Jimmy snorted a solitary laugh. “Born and raised in Louisiana.”

“Ya don’ say? Shitfire and damnation!” Lefty slapping Jimmy on the left shoulder. “Well we all comes from someplace or nuther. Might as well be Weezyanna, or Ja-Pan fer all I care.”

Rex began to feel light-headed, the odor in the entry room beginning to make him nauseous. He pointed to the column of white rectangular buttons on the wall to his left — “What room is Double-J in?” Lefty ran his hand down the crudely fashioned paper labels next to the buttons — “This’un,” then pushed the button next to JOHNSON. A moment later, a sharp crackling sound came from a small speaker on the wall above the column of buttons, followed by a curt Yeah?

“Hey.” Urgency in Rex’s voice, a desire to speak before the others. “I’m here, with Lefty and Jimmy.”

The speaker crackled again, the voice that followed more welcoming. Hey! Guys! Come on up!

A second later, a loud buzz sounded from the interior security door. Lefty opened the door, turned and smiled as he motioned for Jimmy and Rex to walk in. “Second floor, third door onna right.”

The stairs, made of thin plywood and covered with a carpet runner bald and frayed in more places than it was whole, creaked with the ache of age as Rex and Jimmy rushed to the second floor, hoping to catch a respite from the onion breath and garage odors emanating from Lefty. They reached a landing, turned right, bounded up another flight of creaking stairs and reached the second floor of the Embassy Apartments. The second door on their right was open; Rex heard the sound of oil heating in a frying pan as he and Jimmy approached the doorway.
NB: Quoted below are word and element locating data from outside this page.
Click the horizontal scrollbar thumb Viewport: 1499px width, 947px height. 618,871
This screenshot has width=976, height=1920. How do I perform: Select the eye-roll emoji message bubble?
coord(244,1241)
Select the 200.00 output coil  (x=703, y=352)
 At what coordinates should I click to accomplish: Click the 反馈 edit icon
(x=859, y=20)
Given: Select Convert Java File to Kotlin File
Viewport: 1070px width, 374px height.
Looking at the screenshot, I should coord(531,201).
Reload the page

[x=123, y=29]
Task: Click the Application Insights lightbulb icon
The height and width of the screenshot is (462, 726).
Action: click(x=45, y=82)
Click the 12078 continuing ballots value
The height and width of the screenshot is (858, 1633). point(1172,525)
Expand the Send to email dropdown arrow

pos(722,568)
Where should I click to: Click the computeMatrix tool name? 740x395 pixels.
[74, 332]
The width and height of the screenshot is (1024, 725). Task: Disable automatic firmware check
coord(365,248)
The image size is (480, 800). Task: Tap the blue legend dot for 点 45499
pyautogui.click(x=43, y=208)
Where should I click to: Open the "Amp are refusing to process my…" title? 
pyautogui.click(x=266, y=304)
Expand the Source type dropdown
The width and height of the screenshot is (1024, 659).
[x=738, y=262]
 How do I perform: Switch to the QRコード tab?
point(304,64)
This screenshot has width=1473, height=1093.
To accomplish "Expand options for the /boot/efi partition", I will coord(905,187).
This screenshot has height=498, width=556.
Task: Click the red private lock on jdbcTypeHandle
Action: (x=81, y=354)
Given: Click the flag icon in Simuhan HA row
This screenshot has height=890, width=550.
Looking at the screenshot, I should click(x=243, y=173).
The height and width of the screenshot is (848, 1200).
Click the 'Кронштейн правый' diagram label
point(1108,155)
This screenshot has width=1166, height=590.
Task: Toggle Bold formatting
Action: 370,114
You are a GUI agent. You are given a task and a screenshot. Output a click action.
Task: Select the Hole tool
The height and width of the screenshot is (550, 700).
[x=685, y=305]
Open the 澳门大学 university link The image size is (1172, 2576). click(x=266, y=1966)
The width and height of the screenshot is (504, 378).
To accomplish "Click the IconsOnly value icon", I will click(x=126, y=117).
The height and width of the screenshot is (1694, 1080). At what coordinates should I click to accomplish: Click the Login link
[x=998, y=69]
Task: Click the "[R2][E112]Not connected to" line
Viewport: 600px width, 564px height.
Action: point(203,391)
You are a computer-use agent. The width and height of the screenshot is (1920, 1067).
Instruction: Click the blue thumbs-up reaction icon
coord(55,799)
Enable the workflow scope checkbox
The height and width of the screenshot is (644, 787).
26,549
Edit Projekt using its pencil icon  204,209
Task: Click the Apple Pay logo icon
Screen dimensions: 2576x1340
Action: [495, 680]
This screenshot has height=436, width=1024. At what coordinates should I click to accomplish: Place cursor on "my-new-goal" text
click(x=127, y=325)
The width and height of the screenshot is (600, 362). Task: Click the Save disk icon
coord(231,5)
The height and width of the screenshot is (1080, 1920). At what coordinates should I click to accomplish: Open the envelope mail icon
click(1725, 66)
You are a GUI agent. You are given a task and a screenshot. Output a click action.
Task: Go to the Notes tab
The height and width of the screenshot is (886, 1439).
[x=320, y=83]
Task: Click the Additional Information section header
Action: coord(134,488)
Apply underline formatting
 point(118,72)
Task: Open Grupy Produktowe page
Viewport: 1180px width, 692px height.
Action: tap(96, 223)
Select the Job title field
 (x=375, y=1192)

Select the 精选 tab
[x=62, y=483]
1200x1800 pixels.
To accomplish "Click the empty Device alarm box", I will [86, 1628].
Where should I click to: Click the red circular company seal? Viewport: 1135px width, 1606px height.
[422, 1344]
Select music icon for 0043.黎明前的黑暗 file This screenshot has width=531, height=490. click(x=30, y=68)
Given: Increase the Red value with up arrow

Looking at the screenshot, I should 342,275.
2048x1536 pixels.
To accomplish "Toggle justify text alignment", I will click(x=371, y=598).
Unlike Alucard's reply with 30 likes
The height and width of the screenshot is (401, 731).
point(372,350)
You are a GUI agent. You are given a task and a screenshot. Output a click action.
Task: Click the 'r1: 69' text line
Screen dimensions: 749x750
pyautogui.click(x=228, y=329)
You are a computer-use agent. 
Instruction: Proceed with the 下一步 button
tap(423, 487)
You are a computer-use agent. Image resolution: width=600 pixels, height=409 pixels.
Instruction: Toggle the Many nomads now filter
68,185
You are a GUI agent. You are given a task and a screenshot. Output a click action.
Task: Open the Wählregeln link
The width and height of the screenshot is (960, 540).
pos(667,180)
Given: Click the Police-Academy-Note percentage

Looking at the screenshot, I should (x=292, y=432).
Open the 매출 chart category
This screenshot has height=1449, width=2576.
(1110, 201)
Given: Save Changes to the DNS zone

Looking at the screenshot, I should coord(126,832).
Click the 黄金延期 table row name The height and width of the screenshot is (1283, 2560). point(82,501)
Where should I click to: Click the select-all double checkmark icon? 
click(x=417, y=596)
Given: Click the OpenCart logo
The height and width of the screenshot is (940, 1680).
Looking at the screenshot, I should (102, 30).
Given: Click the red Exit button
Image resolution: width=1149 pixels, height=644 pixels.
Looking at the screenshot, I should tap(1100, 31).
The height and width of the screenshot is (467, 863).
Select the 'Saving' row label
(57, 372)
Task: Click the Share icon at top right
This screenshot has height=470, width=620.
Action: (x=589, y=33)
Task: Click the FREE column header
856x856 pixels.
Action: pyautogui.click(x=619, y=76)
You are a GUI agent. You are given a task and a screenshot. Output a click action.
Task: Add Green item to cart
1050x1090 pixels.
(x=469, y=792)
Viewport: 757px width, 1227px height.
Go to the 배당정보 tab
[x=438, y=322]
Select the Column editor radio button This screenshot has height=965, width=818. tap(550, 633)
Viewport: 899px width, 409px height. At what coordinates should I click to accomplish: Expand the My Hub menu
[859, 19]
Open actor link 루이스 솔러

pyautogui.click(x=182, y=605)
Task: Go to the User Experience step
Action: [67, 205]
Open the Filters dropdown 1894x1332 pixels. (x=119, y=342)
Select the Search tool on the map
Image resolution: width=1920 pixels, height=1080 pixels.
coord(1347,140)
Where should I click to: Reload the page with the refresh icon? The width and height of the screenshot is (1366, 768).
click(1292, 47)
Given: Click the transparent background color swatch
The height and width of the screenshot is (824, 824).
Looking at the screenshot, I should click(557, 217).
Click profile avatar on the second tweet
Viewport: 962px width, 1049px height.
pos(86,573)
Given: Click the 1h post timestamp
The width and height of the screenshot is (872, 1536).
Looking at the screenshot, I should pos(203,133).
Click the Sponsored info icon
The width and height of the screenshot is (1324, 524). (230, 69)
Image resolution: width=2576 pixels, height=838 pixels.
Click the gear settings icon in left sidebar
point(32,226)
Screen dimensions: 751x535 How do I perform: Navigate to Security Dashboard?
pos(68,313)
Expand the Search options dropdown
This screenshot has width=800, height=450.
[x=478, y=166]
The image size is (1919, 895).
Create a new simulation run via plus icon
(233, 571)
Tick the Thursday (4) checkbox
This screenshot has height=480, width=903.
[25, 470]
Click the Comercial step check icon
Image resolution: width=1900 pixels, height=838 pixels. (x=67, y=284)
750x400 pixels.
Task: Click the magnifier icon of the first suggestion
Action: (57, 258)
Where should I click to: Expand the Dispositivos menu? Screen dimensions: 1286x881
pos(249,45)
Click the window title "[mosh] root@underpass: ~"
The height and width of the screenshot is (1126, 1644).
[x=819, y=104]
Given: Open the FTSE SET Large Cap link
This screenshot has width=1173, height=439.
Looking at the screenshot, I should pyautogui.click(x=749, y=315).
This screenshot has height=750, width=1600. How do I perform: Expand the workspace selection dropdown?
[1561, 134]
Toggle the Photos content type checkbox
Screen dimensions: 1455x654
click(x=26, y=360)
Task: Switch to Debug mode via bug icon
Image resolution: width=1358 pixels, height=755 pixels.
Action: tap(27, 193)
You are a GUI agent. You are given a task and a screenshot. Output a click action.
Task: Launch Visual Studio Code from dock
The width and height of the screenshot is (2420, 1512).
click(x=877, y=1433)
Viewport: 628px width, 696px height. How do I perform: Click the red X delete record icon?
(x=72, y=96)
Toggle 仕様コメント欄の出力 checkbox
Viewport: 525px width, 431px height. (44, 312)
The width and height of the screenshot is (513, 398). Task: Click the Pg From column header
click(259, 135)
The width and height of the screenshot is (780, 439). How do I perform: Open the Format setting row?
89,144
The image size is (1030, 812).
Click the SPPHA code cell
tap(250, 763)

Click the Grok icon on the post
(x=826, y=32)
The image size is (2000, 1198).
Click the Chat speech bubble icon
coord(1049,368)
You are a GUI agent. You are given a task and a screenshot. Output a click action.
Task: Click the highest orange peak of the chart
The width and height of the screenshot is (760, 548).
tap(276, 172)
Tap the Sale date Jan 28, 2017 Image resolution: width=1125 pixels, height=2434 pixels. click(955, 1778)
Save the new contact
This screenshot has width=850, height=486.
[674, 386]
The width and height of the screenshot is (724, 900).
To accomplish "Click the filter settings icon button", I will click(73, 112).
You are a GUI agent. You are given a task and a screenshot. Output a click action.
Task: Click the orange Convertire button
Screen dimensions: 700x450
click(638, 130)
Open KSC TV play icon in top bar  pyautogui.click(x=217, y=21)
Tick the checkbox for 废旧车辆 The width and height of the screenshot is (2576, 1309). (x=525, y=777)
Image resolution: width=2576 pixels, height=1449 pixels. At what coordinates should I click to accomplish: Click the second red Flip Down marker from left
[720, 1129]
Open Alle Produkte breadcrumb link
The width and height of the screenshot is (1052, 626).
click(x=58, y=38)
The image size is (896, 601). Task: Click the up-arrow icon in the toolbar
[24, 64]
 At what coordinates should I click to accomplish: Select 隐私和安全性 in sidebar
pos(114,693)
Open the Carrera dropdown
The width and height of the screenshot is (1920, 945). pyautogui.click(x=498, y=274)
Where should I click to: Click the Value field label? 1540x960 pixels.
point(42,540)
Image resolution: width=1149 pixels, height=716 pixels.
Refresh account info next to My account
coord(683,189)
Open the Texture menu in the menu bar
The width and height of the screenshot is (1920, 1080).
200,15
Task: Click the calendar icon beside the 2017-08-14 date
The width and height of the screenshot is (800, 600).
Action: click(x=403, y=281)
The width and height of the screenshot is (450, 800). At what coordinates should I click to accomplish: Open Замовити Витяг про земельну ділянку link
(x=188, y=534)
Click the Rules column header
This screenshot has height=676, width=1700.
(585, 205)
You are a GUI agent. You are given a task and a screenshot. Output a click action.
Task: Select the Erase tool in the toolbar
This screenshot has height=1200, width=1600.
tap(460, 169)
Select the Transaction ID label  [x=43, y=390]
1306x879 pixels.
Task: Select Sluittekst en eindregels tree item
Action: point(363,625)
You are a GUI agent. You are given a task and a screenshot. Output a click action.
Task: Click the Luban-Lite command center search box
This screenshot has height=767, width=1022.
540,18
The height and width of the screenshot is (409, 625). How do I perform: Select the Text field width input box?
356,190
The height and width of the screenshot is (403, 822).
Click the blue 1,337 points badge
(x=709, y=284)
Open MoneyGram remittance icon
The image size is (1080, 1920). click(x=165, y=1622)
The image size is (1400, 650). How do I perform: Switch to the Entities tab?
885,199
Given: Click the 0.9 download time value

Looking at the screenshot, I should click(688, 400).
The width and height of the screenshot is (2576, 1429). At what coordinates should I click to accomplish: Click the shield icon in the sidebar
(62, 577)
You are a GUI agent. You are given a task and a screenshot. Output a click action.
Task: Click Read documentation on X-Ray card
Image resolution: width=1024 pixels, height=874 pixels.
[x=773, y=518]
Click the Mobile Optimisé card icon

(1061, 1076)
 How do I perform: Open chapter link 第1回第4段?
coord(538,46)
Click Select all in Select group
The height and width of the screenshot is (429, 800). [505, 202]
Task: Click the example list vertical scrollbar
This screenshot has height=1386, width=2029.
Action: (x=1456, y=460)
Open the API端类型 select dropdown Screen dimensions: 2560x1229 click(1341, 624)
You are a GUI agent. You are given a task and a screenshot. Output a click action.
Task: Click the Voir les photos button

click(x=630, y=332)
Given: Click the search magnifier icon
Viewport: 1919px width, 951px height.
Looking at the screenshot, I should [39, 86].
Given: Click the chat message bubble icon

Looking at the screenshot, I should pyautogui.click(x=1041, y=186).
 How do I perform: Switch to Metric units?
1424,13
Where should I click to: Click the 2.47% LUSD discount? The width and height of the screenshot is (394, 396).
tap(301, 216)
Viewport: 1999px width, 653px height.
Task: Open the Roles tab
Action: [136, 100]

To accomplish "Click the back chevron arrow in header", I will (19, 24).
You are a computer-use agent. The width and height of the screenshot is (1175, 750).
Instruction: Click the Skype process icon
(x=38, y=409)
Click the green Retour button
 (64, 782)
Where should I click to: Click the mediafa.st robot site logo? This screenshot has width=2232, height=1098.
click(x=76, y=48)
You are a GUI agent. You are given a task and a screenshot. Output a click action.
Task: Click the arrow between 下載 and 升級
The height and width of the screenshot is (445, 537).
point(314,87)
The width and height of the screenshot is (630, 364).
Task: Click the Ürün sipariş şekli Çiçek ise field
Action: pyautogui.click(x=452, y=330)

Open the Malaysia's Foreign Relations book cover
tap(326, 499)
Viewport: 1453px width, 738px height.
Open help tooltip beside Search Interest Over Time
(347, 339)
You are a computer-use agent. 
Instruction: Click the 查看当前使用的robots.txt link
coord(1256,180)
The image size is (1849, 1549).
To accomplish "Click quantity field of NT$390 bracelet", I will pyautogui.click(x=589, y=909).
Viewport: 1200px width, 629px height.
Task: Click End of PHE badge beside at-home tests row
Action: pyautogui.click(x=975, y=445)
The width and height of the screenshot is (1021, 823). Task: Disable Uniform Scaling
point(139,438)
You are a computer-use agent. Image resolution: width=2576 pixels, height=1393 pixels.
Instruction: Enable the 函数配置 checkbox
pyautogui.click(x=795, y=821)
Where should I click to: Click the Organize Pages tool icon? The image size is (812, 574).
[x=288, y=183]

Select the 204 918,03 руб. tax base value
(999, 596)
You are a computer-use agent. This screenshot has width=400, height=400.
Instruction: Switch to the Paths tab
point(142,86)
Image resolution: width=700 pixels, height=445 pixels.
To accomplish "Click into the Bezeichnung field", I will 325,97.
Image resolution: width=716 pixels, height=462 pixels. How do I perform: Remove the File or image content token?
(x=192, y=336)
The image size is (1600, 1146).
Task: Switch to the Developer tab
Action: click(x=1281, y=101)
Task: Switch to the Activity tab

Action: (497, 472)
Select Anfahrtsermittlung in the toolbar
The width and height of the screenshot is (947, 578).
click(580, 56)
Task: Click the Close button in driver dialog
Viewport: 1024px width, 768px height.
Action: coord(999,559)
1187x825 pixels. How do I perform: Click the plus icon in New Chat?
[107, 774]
Jimmy stopped, knocked on the sill, above the latch. The response from inside was immediate and violent, as if the action at the door were anticipated with a perverse pleasure.

“JESUS! Goddam door’s OPEN, what more do you losers NEED? This ain’t friggin’ ANNIE’S house, ain’t got no damn BUTLER!”

Jimmy raised his voice to speak, before being cut off by Rex, who rushed him into the apartment, followed by his companions.